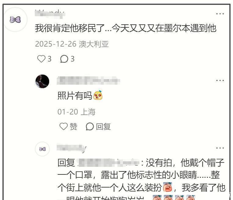This screenshot has width=233, height=200.
Task: Open the dark photo avatar profile
Action: click(x=42, y=81)
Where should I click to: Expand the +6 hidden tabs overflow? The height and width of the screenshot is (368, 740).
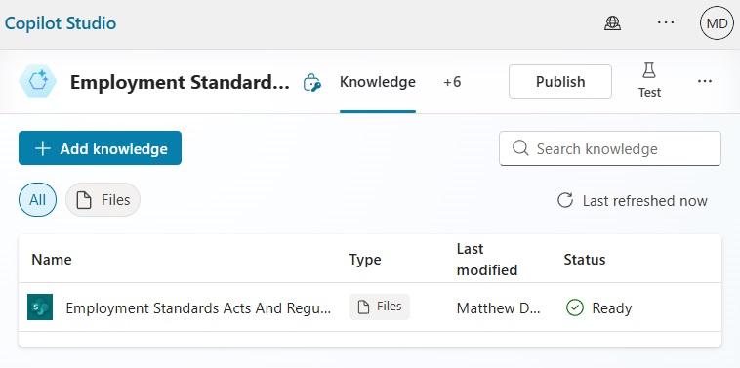[x=452, y=82]
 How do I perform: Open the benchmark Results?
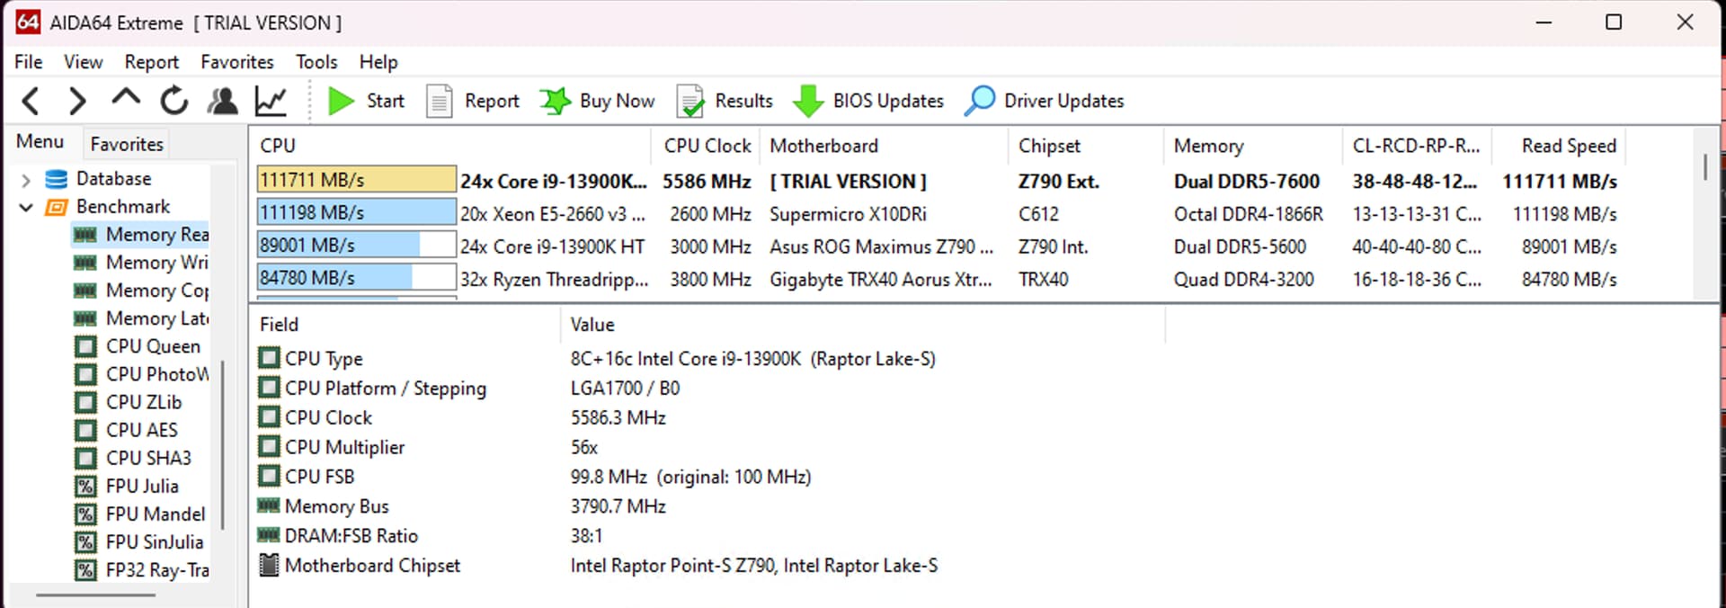click(x=725, y=101)
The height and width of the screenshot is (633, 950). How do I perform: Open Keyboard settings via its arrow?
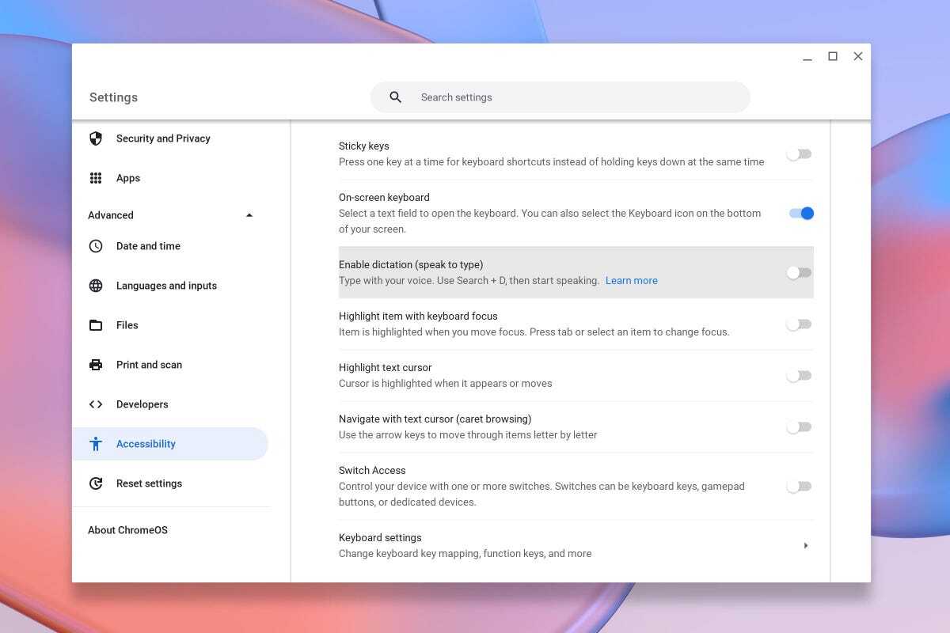pos(805,545)
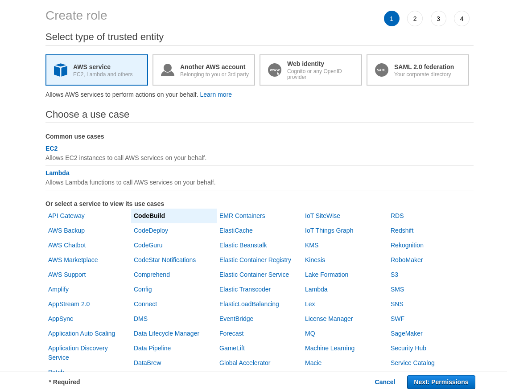
Task: Click the person icon on Another AWS account
Action: pyautogui.click(x=167, y=70)
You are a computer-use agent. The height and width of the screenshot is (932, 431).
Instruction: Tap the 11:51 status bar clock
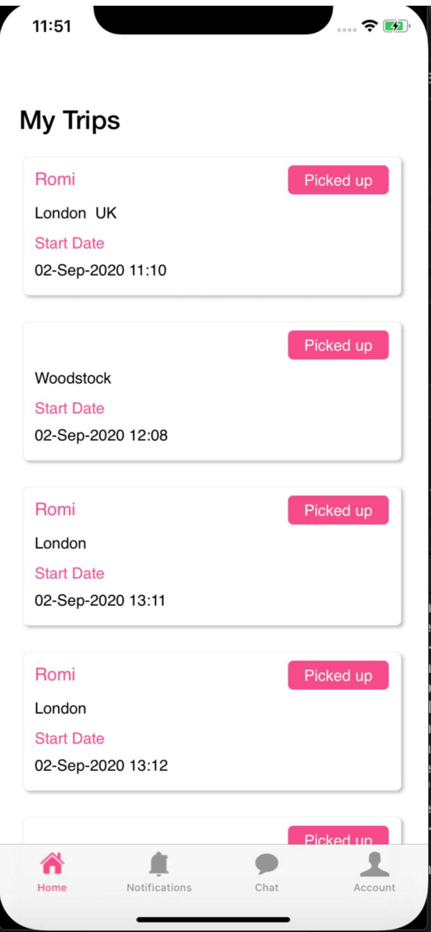tap(52, 26)
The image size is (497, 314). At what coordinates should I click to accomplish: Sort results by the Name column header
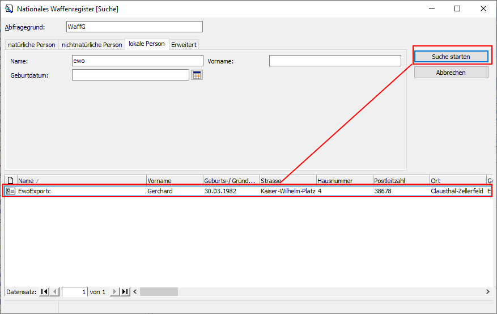point(82,181)
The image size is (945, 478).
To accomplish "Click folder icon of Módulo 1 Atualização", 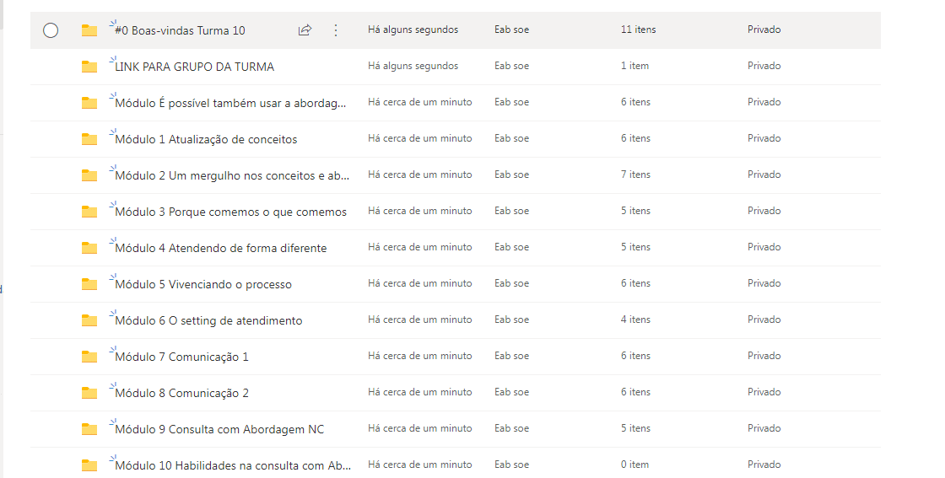I will tap(89, 139).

•••

**Exercise directions:** Recast the lines from the one containing "How do I perform: Open the" through the one containing "point(82,181)" as a numbered list, skipping any blank lines and leaving the pictures out.

**Exercise answer:**
1.  How do I perform: Open the benchmark Results?
2. click(x=725, y=101)
3. The height and width of the screenshot is (633, 950). How do I perform: Open Keyboard settings via its arrow?
4. pos(805,545)
5. Task: Click the person icon on Another AWS account
6. Action: pyautogui.click(x=167, y=70)
7. You are a computer-use agent. The height and width of the screenshot is (932, 431).
8. Instruction: Tap the 11:51 status bar clock
9. tap(52, 26)
10. The image size is (497, 314). At what coordinates should I click to accomplish: Sort results by the Name column header
11. point(82,181)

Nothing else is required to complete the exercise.